In the coming few years, resources will be bundled to strive towards the game-changing goal of quantum computation, and en route the expectations are high for science of great impact resulting from coordinated and multidisciplinary efforts in areas in which the Amsterdam consortium already plays a leading role, such as: multi-particle entanglement, topological protection, quantum cryptography and theory of strongly interacting quantum matter. Not only are these themes suited to the aim of speeding the advent of quantum computation and information processing, they also enable maximal positive feedback from new quantum-information and information theoretical approaches into important, difficult problems in physics such as the development of a predictive description of complex, strongly interacting quantum systems.

 

QMQI organisation jigsaw
Research groups participating in the QM&QI RPA and their scientific surroundings.

 

Five UvA research groups are active in the area of Quantum Matter & Quantum Information, bundling the expertise of three UvA research institutes −Institute of Physics (IoP), Korteweg-de Vries Institute (KdVI), Institute for Logic, Language and Computation (ILLC)− and involving the NWO's Center for Mathematics and Computer Science (CWI).
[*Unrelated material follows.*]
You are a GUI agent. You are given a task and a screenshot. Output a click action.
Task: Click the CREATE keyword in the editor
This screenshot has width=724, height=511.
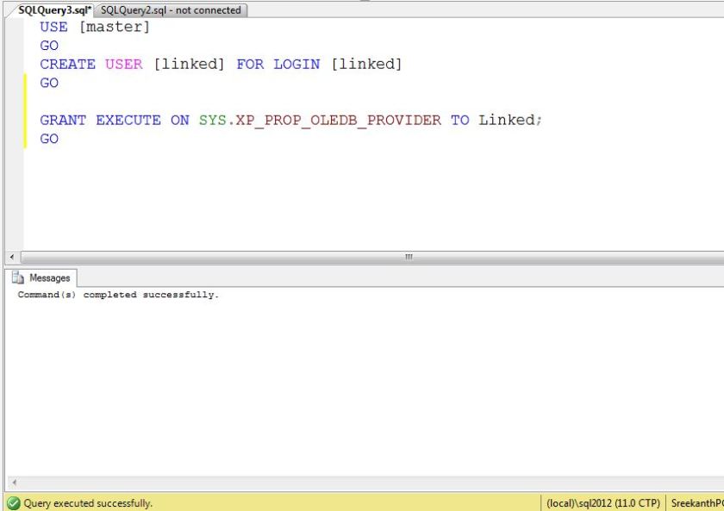click(67, 65)
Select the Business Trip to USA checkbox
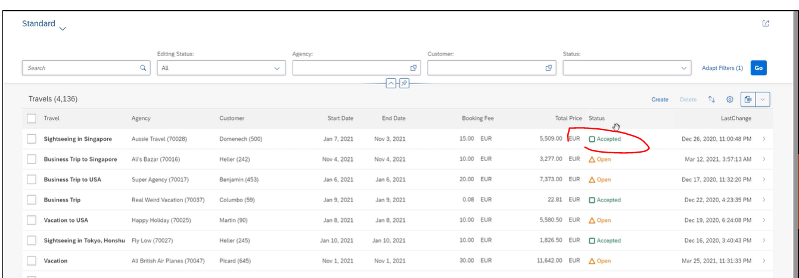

  • Experimental Physics (IoP-Van der Waals-Zeeman Institute): Quantum Gases and Quantum Information and Quantum Electron Matter
  • Theoretical Physics (IoP- Institute for Theoretical Physics Amsterdam): Low-D Quantum Condensed Matter and Quantum Information 
  • Mathematics (KdVI): Algebra, Geometry and Mathematical Physics
  • Theoretical Computer Science (ILLC / CWI): Quantum Computing.

The multidisciplinary approach of the QM&QI RPA is well suited to speed up breakthroughs in the field and this, in turn, will boost innovation and valorization. In the long term, quantum information and quantum technologies will become pervasive and permanent cornerstones of activities across science, with impact on society as a whole.